Further on the topic:
Intel already has a shared FPU - shared between 2 threads via SMT as the rest of the execution units, the scheduler, the front end and some other units. And indeed there are Intel patents (filed 2-4 years ago IIRC, found them 2 years ago) showing cores containing execution clusters (at least ALUs, I'm not sure about FP units).
 

Tuna-Fish

Golden Member
Mar 4, 2011
1,678
2,561
136
This is a question I cannot get a straight answer to. In terms of running one thread per chip, BD really should be 10-30% faster. They are both 4 issue integer.
But SNB can do 3 integer (non-memory) instructions per clock, while BD can only do 2.
But BD can do 5 in certain circumstances.
So can Intel.
Intel is 128 bit in all but AVX, which basically means they are 128 bit for every piece of code being run right now. BD is 256.
BD has much higher latencies, especially for fdiv.
BD has most of the optimizations that made Core x branch prediction better.
But I have heard nothing about the strided prefetchers, which are the other thing that gave core 2 it's boost.
If BD can match the ridiculous memory bandwidth of a i7-2600 then it seems to me it really should outperform it by 20% in gaming. But nobody else is making that same analysis, and they are not even saying why. They just say it will have lower IPC, no specific reason given. Again I am talking about running one thread per chip here and giving it exclusive access to all shared resources.

Intel's caches should give them much better latencies/BW for most cached items.
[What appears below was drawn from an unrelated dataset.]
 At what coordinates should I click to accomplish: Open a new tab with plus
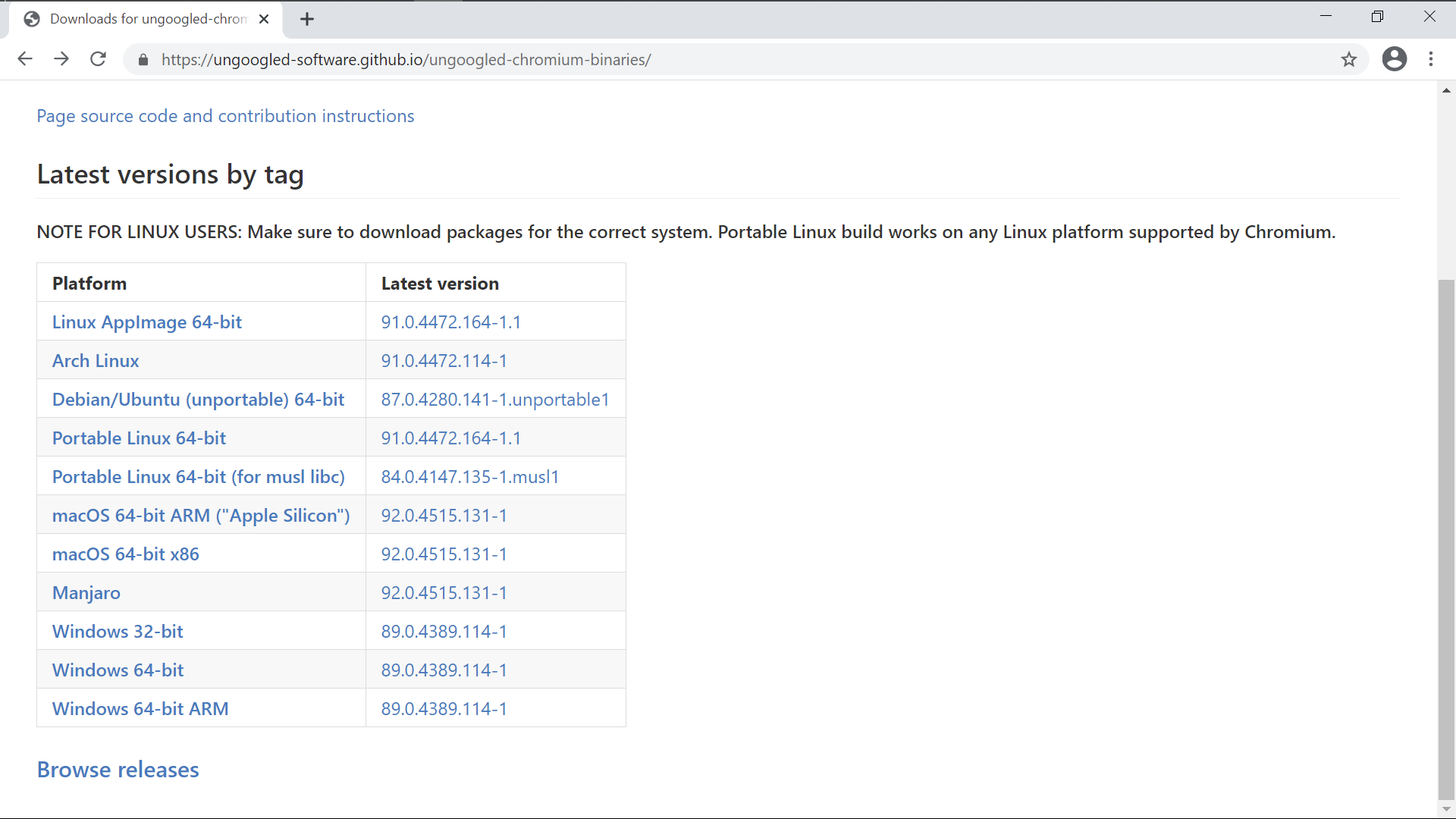click(x=307, y=20)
They also have much more OoOE resources.

At equal clocks, I'm not expecting that much from BD. The big question is, when not limited by thermals, how high can that one BD thread clock?
 

Dresdenboy

Golden Member
Jul 28, 2003
1,730
554
136
citavia.blog.de
BD has much higher latencies, especially for fdiv.
This is mostly for fp ops and more complex integer ops (imul, idiv). Most common int ops have 1 cycle latency (reg, reg).

But I have heard nothing about the strided prefetchers, which are the other thing that gave core 2 it's boost.
The optimization manual mentions them: "The L1 hardware prefetcher in AMD Family 15h processors is a stride prefetcher that is triggered by L1 cache misses and received training data from the L2 prefetcher."

Then there are region prefetchers (good for server type workloads)...

Intel's caches should give them much better latencies/BW for most cached items. They also have much more OoOE resources.
2 threads on a BD module can fetch 32B+32B per cycle from L1 at 4cycle latency. Writes go to WCC and L2 then, at a much lower rate. L2 reads might reach 32B per cycle at 18-20cycles latency, but I don't remember right now the bandwidth.

OTOH BDv1 has some bandwith issues with streaming writes according to the manual.

At equal clocks, I'm not expecting that much from BD. The big question is, when not limited by thermals, how high can that one BD thread clock?
It's likely that BD won't run at equal clocks at the same workloads as SB. Will be interesting to watch if BD will at least reach similar overall performance. But due to the very different archs I expect some dramatic positive and negative outliers.